The “Closing Night Watch Party” from 7 to 10:30 pm on Feb. 20th is an exception. It can only be viewed live and will not be streamed on demand later. It includes two films, The Catalyst and Beyond Zero, that you cannot pause or rewind. These are summarized on the website. I’m looking forward to these in particular, since the first one is a 6-minute film about going net zero in a home, and the second is a much longer film about a billion-dollar global energy company that committed itself to going beyond net zero by 2020. You can watch a trailer for it on the website.
The festival also has a photography component, and one of the live events (viewable later) is a keynote speech on Feb. 13th by famed photographer Russ Burden, who will show his Serengeti photos.
Of the 22 film collections, several contain films on a variety of different subjects, but there are collections on individual subjects, including: Climate Change; Colorado Issues; International Issues; Oil and Gas; Public Lands and Parks; Rivers; Solar Power; Water Issues; and Wildlife. One collection features various short films. (Each of those links takes you to a page with a list of all the films contained in that collection.)
For the Eco-Expo exhibitors like Golden Real Estate, this year’s virtual format is a big win, because each “exhibitor” has a link you can click on to learn about that company or organization. In our case, you click on Golden Real Estate to view a short video tour of the sustainable features which have made our office a true “net zero energy” facility. You wouldn’t get that opportunity standing at our booth in the physical exhibit hall.
Other exhibitors you’ll enjoy learning about include GoFarm, Metro Denver Green Homes Tour, Citizens Climate Lobby, Luvin Arms Animal Sanctuary, Waste Management Recycling, Population Connection, and Tower Garden by Juice Plus. (These links become active on Friday, Feb. 12th.) I’m looking forward to seeing their videos, because in past years I was too busy manning our own booth to visit theirs!

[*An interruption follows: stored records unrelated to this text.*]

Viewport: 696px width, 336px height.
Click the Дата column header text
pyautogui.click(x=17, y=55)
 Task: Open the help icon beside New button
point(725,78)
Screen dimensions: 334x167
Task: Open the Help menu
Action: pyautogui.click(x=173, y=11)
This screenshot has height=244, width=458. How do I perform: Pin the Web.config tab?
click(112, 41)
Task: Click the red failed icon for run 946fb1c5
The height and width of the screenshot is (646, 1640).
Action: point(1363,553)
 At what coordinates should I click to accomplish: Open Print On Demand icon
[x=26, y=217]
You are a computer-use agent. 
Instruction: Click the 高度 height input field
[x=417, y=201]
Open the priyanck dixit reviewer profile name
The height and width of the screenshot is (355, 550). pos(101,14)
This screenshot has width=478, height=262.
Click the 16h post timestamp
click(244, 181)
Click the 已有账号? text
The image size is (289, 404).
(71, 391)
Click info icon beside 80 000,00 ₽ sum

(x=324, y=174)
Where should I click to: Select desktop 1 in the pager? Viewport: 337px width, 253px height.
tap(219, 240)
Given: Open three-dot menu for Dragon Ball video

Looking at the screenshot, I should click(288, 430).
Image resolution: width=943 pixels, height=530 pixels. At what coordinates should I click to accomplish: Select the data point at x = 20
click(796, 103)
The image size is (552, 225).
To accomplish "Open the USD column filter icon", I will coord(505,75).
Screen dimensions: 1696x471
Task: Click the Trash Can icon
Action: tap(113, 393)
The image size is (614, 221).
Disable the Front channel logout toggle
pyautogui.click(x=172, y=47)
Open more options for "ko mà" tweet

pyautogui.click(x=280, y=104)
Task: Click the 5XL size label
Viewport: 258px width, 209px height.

The festival has always featured films by our youth (18 & under). This year there’s a live stream at 10 a.m. on Saturday the 13th called “Filmmaking 101 for Young Filmmakers” (also viewable later). Here’s a paragraph from the website: “Any young aspiring filmmaker… can join experts from Talk to the Camera for a fun, interactive workshop and introduction to the CEFF Youth Filmmaker Festival Challenge. Submit your storyboard to CEFF by Sunday, February 21…. Winner(s) will receive mentoring from a professional filmmaker in 2021 to help you complete and submit your youth environmental film for CEFF’s 2022 Festival!”
There are some creative solutions to the lack of in-person events, including “Dinner and a Movie” on Feb. 13th & 19th in conjunction with Tributary Food Hall. You order a 3-course meal-to-go from the online menu for $40 including a ticket to one of the 22 film collections, and pick up your food between 3 and 7 pm to enjoy at home. If you already have the movie ticket, the charge is $35.
Visit the Virtual Festival Home for all the details and to buy tickets — http://ceff.eventive.org — and enjoy all the 15th annual Colorado Environmental Film Festival has to offer from the comfort and safety or your own home! That web page has a useful calendar showing all the events that are live streamed.